One of the ways in which teachers and counsellors can identify emotions and distress for children in challenging environments is by assessing the level of distress using a psycho-social first aid kit suited to the context. It’s comparable to a first-aid kit for physical distress and is used to understand mental health distress. This can help identify distress feelings pertaining to a young person’s context and safe spaces that they can have access to. Colleges can facilitate conversations and build practices around emotional resilience apart from one-on-one counselling spaces.
What might be some of the ways in which the school can be a nurturing space for young people’s mental health? What will these practices look like for a young person to feel safe, heard, honoured in the times that are challenging? How can students, teachers, counsellors collectively create practices that nurture a safe space?
This can be done through collective, non-academic activities like books or movie clubs, encouraging leisure spaces, student-led support groups or intimate networks for them to reach out to one another in times of distress. None of these can help get rid of emotions that are difficult but these spaces can help nurture pockets of safety that young people can have access to.
It's important to acknowledge diversity among students, especially since the lockdown may be impacting young people differently and this calls for specific psychosocial intervention to support them.
You’ve spoken about the psychosocial kit in identifying emotions. How does it work?
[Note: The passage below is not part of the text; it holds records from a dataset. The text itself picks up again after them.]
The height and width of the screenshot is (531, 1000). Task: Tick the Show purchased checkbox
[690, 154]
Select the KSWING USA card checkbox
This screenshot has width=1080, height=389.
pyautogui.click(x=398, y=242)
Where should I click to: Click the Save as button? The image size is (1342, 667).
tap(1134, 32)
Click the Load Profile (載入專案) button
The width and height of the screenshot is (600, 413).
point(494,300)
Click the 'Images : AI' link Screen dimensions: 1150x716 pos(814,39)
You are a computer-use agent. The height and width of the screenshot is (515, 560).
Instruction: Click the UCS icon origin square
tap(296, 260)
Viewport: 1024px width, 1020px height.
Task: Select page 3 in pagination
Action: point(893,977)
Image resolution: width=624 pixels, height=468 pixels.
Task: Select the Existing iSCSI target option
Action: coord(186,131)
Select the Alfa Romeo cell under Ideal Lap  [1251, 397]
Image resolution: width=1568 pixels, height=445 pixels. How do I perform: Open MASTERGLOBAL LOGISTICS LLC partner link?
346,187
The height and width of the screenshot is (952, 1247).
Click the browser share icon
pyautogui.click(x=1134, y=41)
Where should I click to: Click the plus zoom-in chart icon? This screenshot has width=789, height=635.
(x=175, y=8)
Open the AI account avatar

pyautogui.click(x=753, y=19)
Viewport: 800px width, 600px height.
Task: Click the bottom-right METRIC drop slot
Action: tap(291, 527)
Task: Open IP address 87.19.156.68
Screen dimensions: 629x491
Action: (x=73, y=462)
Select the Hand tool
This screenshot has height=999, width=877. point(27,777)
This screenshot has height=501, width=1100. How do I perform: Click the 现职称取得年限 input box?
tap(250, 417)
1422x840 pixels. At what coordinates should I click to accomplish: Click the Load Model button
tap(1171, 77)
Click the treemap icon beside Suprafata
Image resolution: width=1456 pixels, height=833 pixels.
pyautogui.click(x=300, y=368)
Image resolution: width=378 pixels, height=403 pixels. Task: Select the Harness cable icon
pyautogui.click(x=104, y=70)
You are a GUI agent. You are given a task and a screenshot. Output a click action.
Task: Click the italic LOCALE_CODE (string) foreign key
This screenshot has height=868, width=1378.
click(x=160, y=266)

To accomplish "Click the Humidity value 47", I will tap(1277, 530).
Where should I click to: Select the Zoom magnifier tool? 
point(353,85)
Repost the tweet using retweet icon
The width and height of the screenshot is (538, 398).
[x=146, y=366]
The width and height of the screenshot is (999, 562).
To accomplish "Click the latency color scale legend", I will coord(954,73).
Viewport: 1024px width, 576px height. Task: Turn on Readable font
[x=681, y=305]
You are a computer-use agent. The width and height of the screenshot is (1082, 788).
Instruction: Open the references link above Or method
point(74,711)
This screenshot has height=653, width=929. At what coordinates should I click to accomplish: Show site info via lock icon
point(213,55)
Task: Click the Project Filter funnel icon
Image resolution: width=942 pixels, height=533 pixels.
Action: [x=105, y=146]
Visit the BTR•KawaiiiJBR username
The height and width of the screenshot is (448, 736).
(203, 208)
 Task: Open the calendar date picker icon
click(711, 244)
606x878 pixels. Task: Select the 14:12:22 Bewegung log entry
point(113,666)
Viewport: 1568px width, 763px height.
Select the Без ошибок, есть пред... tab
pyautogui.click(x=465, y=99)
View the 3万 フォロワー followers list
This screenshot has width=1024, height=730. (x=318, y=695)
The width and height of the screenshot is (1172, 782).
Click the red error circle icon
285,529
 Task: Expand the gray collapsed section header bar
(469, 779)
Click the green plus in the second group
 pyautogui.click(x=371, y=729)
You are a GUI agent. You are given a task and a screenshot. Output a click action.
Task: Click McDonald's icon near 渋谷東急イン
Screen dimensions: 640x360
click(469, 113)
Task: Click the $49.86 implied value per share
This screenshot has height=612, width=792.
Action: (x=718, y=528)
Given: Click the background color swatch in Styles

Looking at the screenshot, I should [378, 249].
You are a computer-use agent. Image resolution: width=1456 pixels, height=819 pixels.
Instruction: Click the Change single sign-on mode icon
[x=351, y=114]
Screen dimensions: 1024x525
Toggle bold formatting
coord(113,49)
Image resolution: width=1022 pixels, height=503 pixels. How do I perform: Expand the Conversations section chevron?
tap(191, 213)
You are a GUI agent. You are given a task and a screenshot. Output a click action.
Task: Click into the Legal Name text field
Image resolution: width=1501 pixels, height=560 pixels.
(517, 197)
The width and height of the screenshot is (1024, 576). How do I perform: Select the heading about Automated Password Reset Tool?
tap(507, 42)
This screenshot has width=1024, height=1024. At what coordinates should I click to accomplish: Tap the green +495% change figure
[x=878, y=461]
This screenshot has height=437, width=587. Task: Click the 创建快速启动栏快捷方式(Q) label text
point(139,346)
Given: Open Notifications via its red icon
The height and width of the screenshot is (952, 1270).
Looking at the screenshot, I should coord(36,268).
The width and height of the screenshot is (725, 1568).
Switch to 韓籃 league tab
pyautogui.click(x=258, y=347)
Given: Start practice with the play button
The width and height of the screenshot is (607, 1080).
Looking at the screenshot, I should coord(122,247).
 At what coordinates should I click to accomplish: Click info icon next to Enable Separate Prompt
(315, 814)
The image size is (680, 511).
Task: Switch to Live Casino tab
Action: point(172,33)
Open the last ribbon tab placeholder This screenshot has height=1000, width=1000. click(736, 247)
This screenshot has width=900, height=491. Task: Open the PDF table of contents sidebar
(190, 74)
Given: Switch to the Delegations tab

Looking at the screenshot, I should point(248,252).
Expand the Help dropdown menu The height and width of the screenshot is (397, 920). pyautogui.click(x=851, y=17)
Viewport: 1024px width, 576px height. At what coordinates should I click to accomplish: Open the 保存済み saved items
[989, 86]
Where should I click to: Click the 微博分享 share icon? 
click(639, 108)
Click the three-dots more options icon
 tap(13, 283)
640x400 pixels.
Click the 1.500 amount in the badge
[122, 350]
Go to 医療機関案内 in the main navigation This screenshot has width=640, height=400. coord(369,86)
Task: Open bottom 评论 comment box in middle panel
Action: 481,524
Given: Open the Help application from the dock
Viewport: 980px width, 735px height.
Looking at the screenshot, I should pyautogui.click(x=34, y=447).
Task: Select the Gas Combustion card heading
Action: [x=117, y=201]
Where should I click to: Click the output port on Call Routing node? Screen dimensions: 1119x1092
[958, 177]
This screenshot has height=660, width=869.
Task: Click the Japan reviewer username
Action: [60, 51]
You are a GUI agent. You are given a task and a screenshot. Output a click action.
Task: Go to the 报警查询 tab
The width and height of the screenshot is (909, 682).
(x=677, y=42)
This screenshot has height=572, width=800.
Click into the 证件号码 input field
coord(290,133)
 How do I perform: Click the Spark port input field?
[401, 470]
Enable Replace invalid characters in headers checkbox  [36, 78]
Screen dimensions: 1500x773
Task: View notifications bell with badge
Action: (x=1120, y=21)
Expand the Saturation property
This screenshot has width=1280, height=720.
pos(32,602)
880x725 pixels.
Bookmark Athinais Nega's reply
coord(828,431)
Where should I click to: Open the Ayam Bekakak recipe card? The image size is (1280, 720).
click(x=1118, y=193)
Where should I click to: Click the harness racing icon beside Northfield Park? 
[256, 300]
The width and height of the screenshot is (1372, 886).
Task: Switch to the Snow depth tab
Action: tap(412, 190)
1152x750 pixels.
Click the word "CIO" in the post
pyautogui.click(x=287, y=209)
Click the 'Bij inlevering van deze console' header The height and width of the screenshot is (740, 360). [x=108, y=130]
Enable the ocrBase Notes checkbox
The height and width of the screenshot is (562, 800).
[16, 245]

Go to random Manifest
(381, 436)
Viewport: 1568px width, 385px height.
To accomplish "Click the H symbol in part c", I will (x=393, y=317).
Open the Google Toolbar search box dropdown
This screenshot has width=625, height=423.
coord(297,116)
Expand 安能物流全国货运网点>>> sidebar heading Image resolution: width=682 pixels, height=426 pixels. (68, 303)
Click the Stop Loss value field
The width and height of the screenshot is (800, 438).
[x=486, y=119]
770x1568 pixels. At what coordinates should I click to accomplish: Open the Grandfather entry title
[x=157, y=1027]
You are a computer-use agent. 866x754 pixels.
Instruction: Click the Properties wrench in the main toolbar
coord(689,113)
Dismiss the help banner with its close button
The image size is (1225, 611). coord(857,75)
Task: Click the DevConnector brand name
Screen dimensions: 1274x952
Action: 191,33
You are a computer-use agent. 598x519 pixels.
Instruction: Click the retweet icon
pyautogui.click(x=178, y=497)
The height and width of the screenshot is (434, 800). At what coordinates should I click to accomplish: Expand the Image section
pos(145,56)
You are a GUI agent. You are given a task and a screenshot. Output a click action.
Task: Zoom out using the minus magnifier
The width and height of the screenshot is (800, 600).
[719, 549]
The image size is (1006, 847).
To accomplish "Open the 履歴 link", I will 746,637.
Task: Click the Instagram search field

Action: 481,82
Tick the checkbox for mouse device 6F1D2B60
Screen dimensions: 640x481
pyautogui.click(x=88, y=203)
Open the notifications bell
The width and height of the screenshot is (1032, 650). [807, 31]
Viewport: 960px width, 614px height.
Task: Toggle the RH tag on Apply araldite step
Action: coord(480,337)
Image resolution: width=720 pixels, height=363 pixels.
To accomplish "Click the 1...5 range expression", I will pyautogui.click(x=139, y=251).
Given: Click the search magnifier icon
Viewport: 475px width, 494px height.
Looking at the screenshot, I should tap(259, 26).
A psychosocial first aid kit could be a combination of many things intended to provide initial care and support for people in distress. But it usually includes the components of providing care in areas of preventing any further harm, listening and providing a safe space, discussing preventive and coping strategies, accessing social support around the person and making an external referral if the situation calls for it. It can be a kit at handy prepared suited to a particular socio cultural context.
What are the ways in which mental health of students can be pursued for the better? Teachers are working on this, trying to keep in touch with students and making calls. Should there be an additional mechanism?
Schools and colleges can set a culture among young people to create safe places for each other and enable a sense of belonging, even in their further years. The ideas of achieving things, being a cool kid, building a future, pits people against each other and brings in feelings of inadequacy, and failure. It’s then important to think about little-big practices that teachers and students can have with each other that are non-judgemental spaces of engaging and collective, inclusive learning.
The conversations about mental health also need to invite practices to support teachers’ mental health. A lot of factors may interplay in a university system to impact a teachers’ mental health, which in turn impacts teachers’ ability to think about their students’ mental health and to create safer spaces for them. It is then important to hold teachers, counsellors and students accountable in taking care of each other’s mental health and have respectful ways of belonging.
One of the practices that are helpful for the teachers is to revisit the intention of introducing any practices. To ask questions like, what will this classroom/college practice make possible for the young people? Are there existing practices that are likely to marginalize some of the young people’s experiences and make them vulnerable to mental health distress? Are there ways in which students can be collaborators in imagining/creating these practices?